**DATA:**
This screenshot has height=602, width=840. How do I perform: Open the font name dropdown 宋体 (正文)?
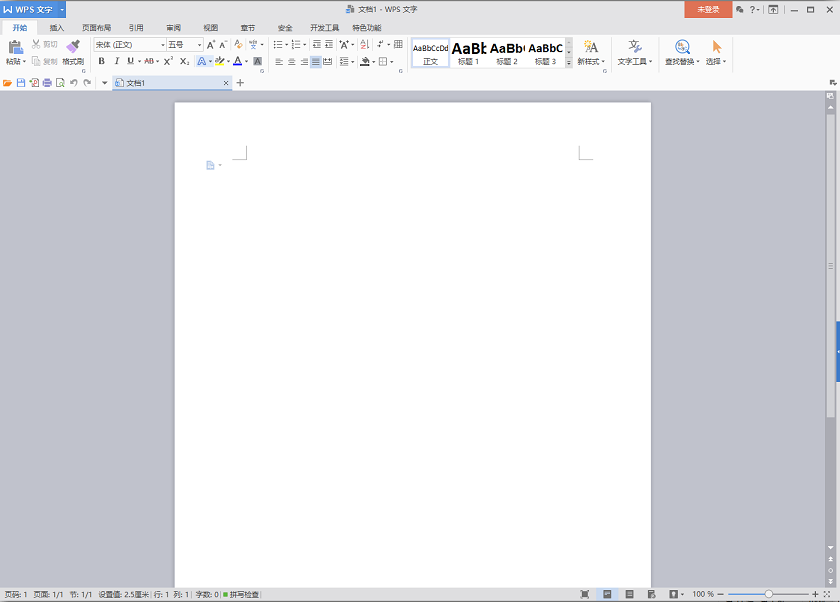[x=130, y=45]
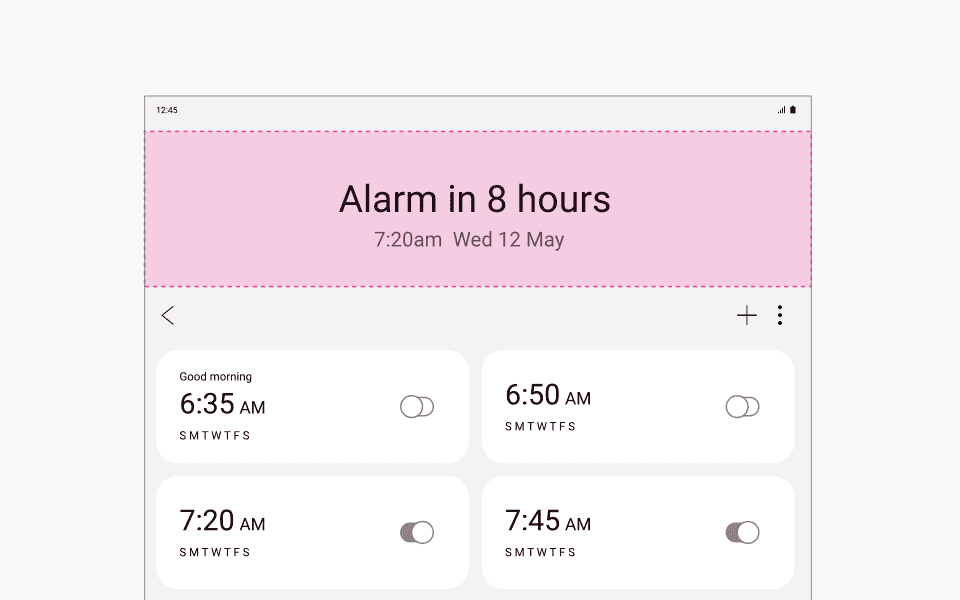Screen dimensions: 960x600
Task: Enable the 6:35 AM alarm toggle
Action: coord(417,407)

**WHAT YOU ARE ASKED TO DO:** Copy the listing exactly, omitting pictures.

**RESULT OF THE TASK:**
This screenshot has height=602, width=840. How do I perform: Open the font name dropdown 宋体 (正文)?
[x=130, y=45]
Screen dimensions: 960x600
Task: Enable the 6:35 AM alarm toggle
Action: coord(417,407)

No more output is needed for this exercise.